We chose the breed because its size, easy grooming abilities, loving nature and friendly/fun characteristics are exactly what we want. In terms of exercise, we want a dog that we can take to off leash parks, long walks/jogs, occasionally the beach/small hikes on the weekend and one who is adaptable to guests and other animals. We also have a medium fenced yard. However, here are the hesitations we keep getting conflicting info on:

1. Energy level- After a romp in the off leash park for 45 mins and a couple leash walks in between, is our doggie going to be fine inside the home?

2. Separation anxiety. We'll be gone 3-4 hours during weekdays. We probably will crate him to avoid destruction but as he gets older, can he be left out?

3. Problematic behaviours- I've read a lot about random aggressive bursts sometimes just due to having so much energy or in the midst of zoomies. I also read a lot about going crazy on walks when little animals are seen (pulling leash or taking off). Oh...and I would be horrified if my furniture, floors or walls were victims of chewing! Having a sheepdog in the past, the most she did was scratch up the floors a bit.

4. We want to have kids in the near future. Anyone had a vizsla while adapting with a newborn? How did they respond? Will their rough play and speed be an issue or do they usually adapt?

I am experienced with dogs but by no means an expert. I also adore the velcro aspect of the breed. However, I dont want us to be in over our head/maybe its not the right time. I could also just be really nervous and overthinking it, and we could be fine!

Thoughts? Lots of questions, I know. Anything helps! Thanks.


----------



## Gabica (Jan 20, 2018)

if you have a possibility to meet some vizslas and spend time with them, it may help too. Not all of them are exactly the same energy level and temperament, hence (and for many other reasons) careful selection of your breeder is key.

energy level and behavior : it is not all about physical activity. mental one is equally important. u will be surprised that after a training class teaching focus and attention or obedience or tricks etc how much your vizsla pup will doze off. also they tend to `show off` and become exuberant when they are young and don`t want to go to sleep even when you can see clearly that they are overtired. we had to teach to ours that there is a something called quiet time (we even name it like that) when he has to lay down and sleep and then there will be more playing and activity again. they can be thought many things due to their high trainability and that helps on energy maintenance too. i.e. if u teach them tricks that can lead into helping with putting the toys into they basket in the evenings the puppy phase can have some challenges here and there, gentle but firm leadership and patience helps to get thru those. those phases are temporary and what we experienced that redirecting from unwanted behavior instead of saying no for everything creates a more positive and confident vizsla. when he started his chewing phase at 8 weeks old of bringing him home, we gave him a nice antler and chew toys every time he started chewing the furniture. he was redirected to something more interesting. by 10 weeks old he only chew his own toys and doggy bed (lol he saw that as a toy). For a while white kitchen rolls were also not safe from him, somehow he was addicted to those till he became 1 year old. books, electric devices, phones, laptops etc have been safe in our house from day 1 with this method.
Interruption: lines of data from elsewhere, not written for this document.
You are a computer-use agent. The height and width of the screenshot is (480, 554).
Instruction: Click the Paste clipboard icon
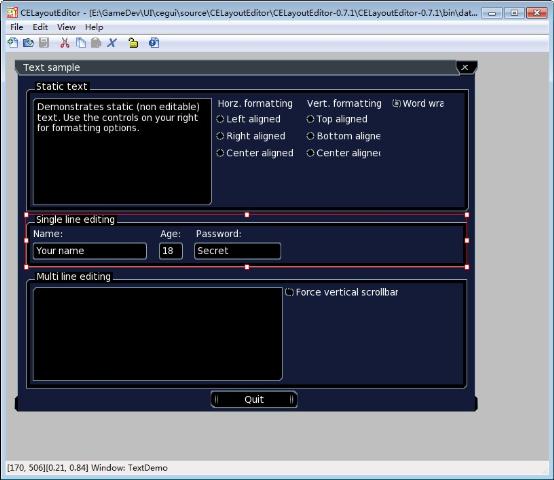coord(96,43)
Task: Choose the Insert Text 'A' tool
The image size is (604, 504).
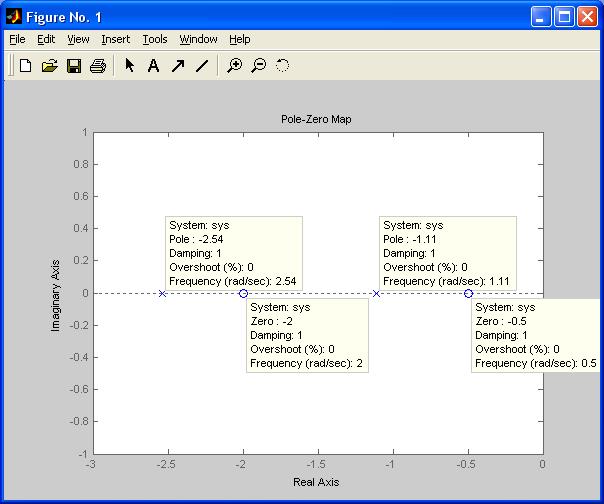Action: (153, 66)
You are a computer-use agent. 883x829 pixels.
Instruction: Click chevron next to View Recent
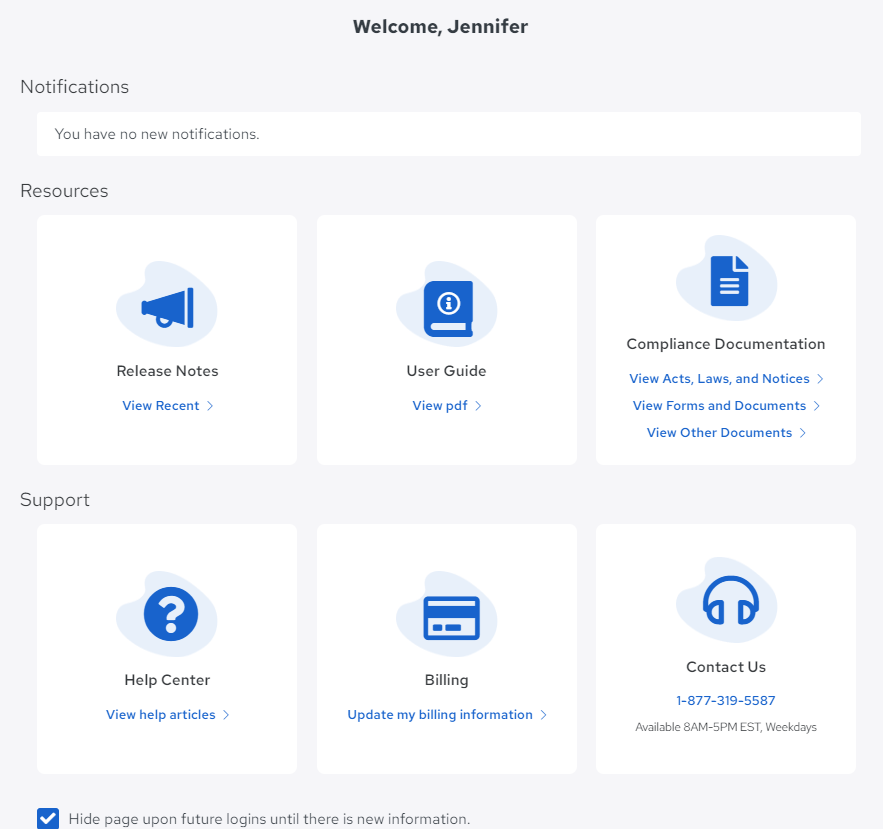210,406
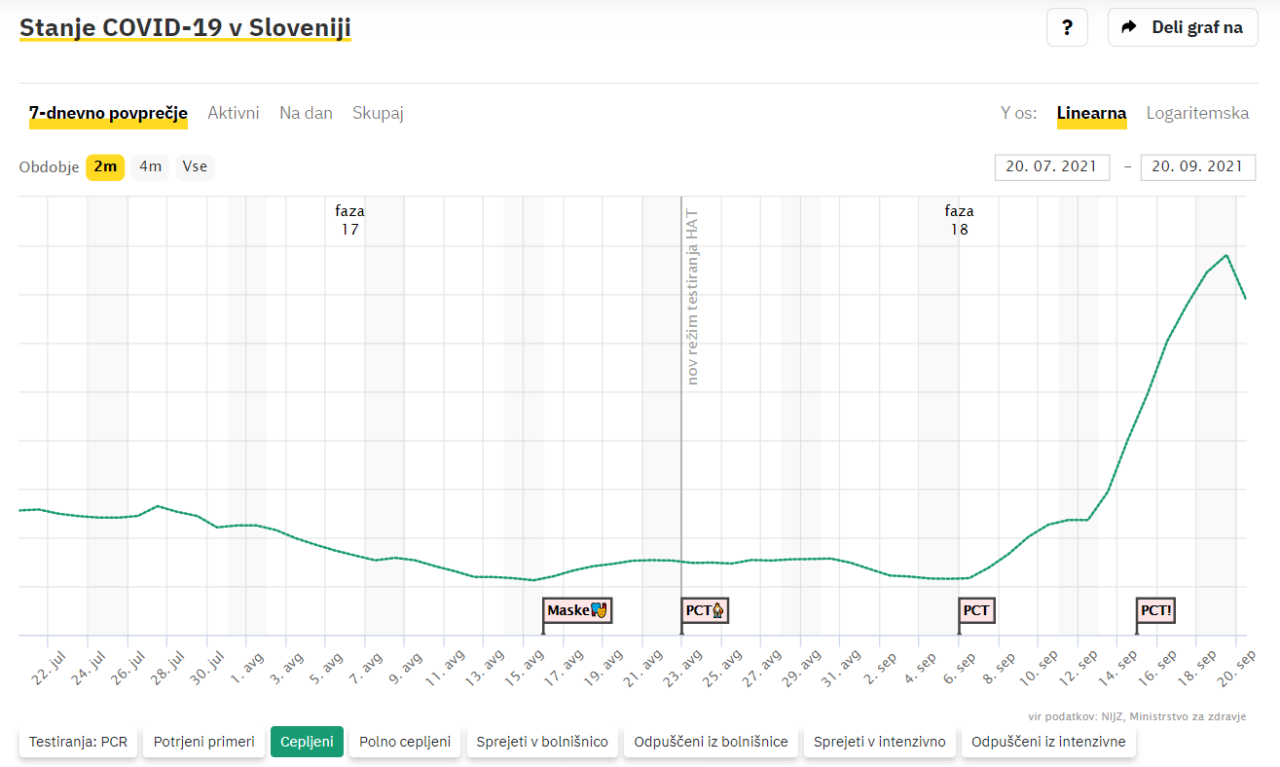Switch to the Na dan tab

(306, 113)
Crate training helps, not just in terms of home environment but for travel or if you have to board your vizsla. you would not want them to be out by themselves before they grow up, that helps them being set up for success.
we had a phase around 8 months old of being afraid of unknown men and barking at them excessively (ours is generally not a barker), so we went for walks and to shops and asked every friendly male person we met to pet him, he got out of that phase within 4 months, as if he never had that before.
3-4 hours being alone is perfect. Teaches your pup to be calm when alone (will probably fall asleep once getting used to it) and still not harming the velcro nature. make sure that you leave a tired vizsla in the crate.
we don`t have our own kid/vizsla experience, so i leave that to others.

also, i don`t think it is bad to analyze and think thru, at the end you want to have a happy situation where the dog and you are a great fit.


----------



## gingerling (Jun 20, 2015)

I agree with Gabica's comments, as I most often do, but let me add these...

First, a Vizsla isn't really like any other "Dog". More than exercise and "Fun", the easy grooming, and the loving nature, Vizslas absolutely demand to be full, equal partners in your life, they are not just "Pets"..a descriptor they would find highly insulting...but true companions and partners. They do not tolerate second class status, or having their needs sidelined for others. If you are not willing to truly join with them and devote a large amount of you life to them, then you and they will be absolutely miserable.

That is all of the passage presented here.